Avec une fausse simplicité (qui étoile la complexité du moment), dans une maîtrise absolue de l’émotion, Anthony Passeron narre, autrement, une maladie que l’on pense à tort connaître. Depuis des victimes héroïnomanes (sans oublier les autres), depuis le quotidien de scientifiques, d’abord peu écoutés puis soumis à la concurrence des laboratoires et des États, qui voient pour la première fois des malades se proposer comme cobayes dans l’espoir d’être sauvés ou d’aider les suivants… Le récit d’Anthony Passeron est d’une sobriété à la mesure de la violence inouïe de ces décennies, de la douleur ineffable et tue. Nul besoin de pathos ou de bons sentiments, tout est concentré dans une factualité qui décuple les effets sur le lecteur. Il s’agit de dire tout ce que l’on ne savait pas ou refusait de savoir pour donner la mesure d’années proprement terribles.
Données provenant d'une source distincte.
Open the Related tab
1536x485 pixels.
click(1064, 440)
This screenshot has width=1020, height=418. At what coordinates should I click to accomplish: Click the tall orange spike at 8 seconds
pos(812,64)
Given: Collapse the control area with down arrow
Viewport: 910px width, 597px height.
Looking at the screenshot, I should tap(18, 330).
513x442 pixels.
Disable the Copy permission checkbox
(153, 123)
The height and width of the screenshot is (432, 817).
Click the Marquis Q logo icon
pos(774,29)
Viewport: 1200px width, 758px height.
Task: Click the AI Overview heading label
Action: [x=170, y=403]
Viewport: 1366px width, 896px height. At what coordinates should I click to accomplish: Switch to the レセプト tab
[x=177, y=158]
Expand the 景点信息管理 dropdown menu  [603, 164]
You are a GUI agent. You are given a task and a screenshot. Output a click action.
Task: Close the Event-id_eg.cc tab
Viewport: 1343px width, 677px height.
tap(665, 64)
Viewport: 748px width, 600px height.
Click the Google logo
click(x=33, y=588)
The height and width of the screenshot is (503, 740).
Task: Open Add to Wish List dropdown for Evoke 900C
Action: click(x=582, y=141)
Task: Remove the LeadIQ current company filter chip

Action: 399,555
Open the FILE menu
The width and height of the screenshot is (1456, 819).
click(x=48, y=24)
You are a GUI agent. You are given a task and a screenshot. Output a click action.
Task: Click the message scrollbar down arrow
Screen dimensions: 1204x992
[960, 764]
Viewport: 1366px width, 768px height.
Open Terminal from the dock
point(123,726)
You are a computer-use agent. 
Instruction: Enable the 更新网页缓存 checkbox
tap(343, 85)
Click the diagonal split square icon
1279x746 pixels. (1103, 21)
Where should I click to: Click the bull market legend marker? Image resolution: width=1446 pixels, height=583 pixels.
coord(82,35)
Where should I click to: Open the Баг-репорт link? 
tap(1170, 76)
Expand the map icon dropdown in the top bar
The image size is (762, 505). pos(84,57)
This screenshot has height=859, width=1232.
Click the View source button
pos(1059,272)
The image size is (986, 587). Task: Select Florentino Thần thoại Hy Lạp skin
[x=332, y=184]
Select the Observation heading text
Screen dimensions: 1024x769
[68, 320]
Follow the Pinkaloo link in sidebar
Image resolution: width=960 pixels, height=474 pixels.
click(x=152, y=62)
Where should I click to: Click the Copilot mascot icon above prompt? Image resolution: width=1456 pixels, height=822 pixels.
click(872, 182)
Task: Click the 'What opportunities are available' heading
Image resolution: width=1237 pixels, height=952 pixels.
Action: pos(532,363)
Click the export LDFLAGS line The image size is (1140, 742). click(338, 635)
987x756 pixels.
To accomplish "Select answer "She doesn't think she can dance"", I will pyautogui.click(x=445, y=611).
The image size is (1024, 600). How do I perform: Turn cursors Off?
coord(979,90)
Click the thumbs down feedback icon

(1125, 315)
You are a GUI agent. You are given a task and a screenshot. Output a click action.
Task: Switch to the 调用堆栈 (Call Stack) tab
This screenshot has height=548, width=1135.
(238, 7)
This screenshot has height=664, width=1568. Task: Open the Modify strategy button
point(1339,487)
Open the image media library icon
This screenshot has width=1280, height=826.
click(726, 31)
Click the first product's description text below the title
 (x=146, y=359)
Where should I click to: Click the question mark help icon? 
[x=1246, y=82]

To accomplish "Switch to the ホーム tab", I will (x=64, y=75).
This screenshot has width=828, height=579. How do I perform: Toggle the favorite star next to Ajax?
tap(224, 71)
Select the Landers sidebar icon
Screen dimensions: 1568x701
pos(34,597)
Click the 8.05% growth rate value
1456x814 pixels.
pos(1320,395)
Dire Rock Hudson, Foucault et d’autres visages de la maladie comme de notre rapport à elle alors, des figures qui ne sont pas ici au centre mais dans la périphérie d’une histoire collective, revient à nous montrer que de ces années, en effet, nous ne savions pas tout. C’est ici le sida par les marges, dans la marche implacable d’une double chronologie (médicale, intime) impuissante. Anthony Passeron part du silence et du rejet, refuse l’épopée et restitue les (in)certitudes d’une époque qu’il nous donne à redécouvrir. Cet « arrière-pays », ainsi que les Niçois désignent tout ce qui n’est pas la côte, est le nôtre et pas seulement celui du fils préféré d’une famille de commerçants de l’arrière-pays. Il est aussi l’ailleurs qu’a vainement tenté d’atteindre Désiré, ce « pays d’essence plus haute, où j’aurais pu aller vivre et que désormais j’ai perdu » comme l’écrit Yves Bonnefoy dans son propre Arrière-pays. Il est enfin, pour Anthony Passeron, la quête d’un lieu « vrai » celui d’une écriture qui refuse les faux-semblants et fait retour sur un territoire, intime et collectif, dont les mots manquaient. Il les restitue et fait de l’intime une sociologie. Quarante ans plus tard, la vie tout sauf minuscule de Désiré Passeron devient le prisme d’une époque dans un récit d’une puissance fabuleuse.

Anthony Passeron, Les Enfants endormis, Le Livre de poche, mars 2024, 256 p., 8 € 40

Cet article a d’abord été publié lors de la sortie du livre en grand format.